To purchase Thorn City, click any of the following links: Amazon,, Powells

Interview with the Author of Thorn City, Pamela Statz


Thorn City is set in Portland, Oregon. Tell us about that environment and how it impacts events in the story: 

My personal experience with Portland is that it is a fun, messy, occasionally dangerous, incredibly creative city with many friendly and generous people.

My goal was to make Portland a character, a place to love and hate, to empathize with and to cheer for. I included many real locations based on personal experience — rushing a friend to Good Samaritan after an accident and sitting for hours in the waiting room, standing in the hot sun for a table at Screen Door, attending extravagant work parties in sketchy parts of town, enjoying a martini at the University Club bar, and almost colliding with a bicyclist on a test ride at River City Bikes.

Many locations are fictional, but they’re all based somewhat on reality. I hope readers enjoy what they learn about Portland, blemishes and all.


There are so many different personalities from different backgrounds in Thorn City; how did you carry out your character research?

When I first moved to Portland, I was sitting at a bar with a friend. We were swapping stories about our backgrounds, and she shared that her parents had her kidnapped and sent to a boarding school for troubled teens. She was there for over two years.
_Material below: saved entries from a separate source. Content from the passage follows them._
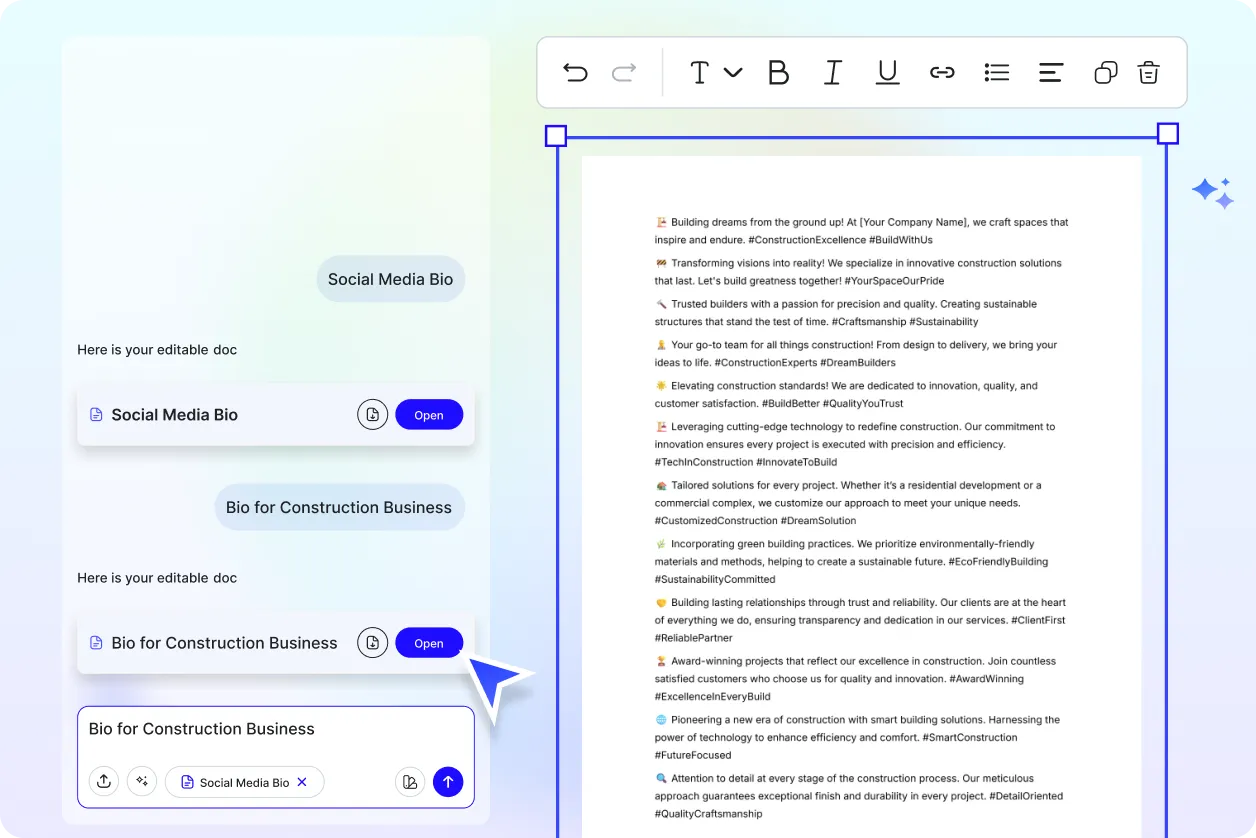Redo the last edit
Image resolution: width=1256 pixels, height=838 pixels.
click(622, 72)
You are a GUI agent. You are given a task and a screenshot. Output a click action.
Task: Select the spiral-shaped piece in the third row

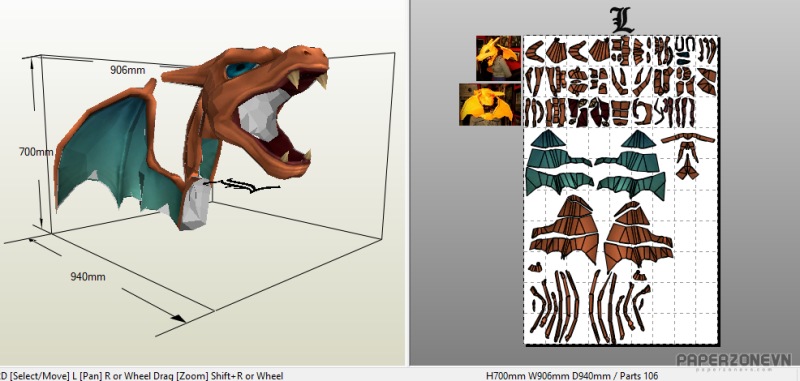coord(642,112)
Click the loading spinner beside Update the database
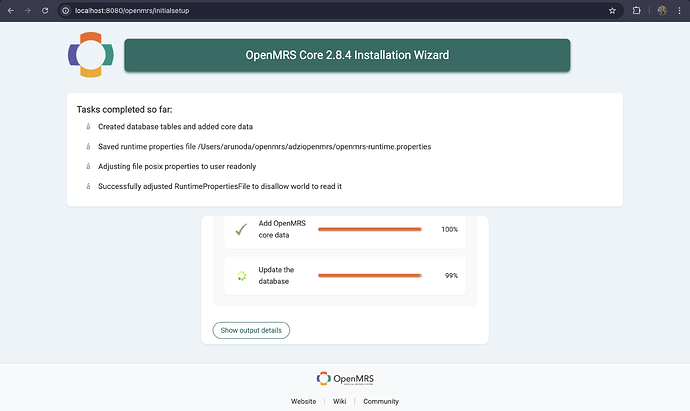690x411 pixels. click(x=240, y=276)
I was stunned by what she told me about her time at the school. That conversation is what really triggered the book. My heroes Lisa, Patrick and Jamie are fictional characters but their experiences at the Lost Lake Academy are grounded in truth. I started with their bios: what were their parents like, their rooms at home, their friends and siblings, how did they end up at the Academy, how they would deal with reentering the ‘real world’ after the trauma they experienced – and the story just grew from there.

The fun part was creating a cast of villains that would wreak havoc on my young heroes’ lives. I was inspired by vivid personalities I encountered while employed at Lucasfilm, WIRED, Wieden+Kennedy, and Nike, in addition to friends and frenemies.


Thorn City combines humor and the twists and turns of a thriller. How did you manage to combine the two?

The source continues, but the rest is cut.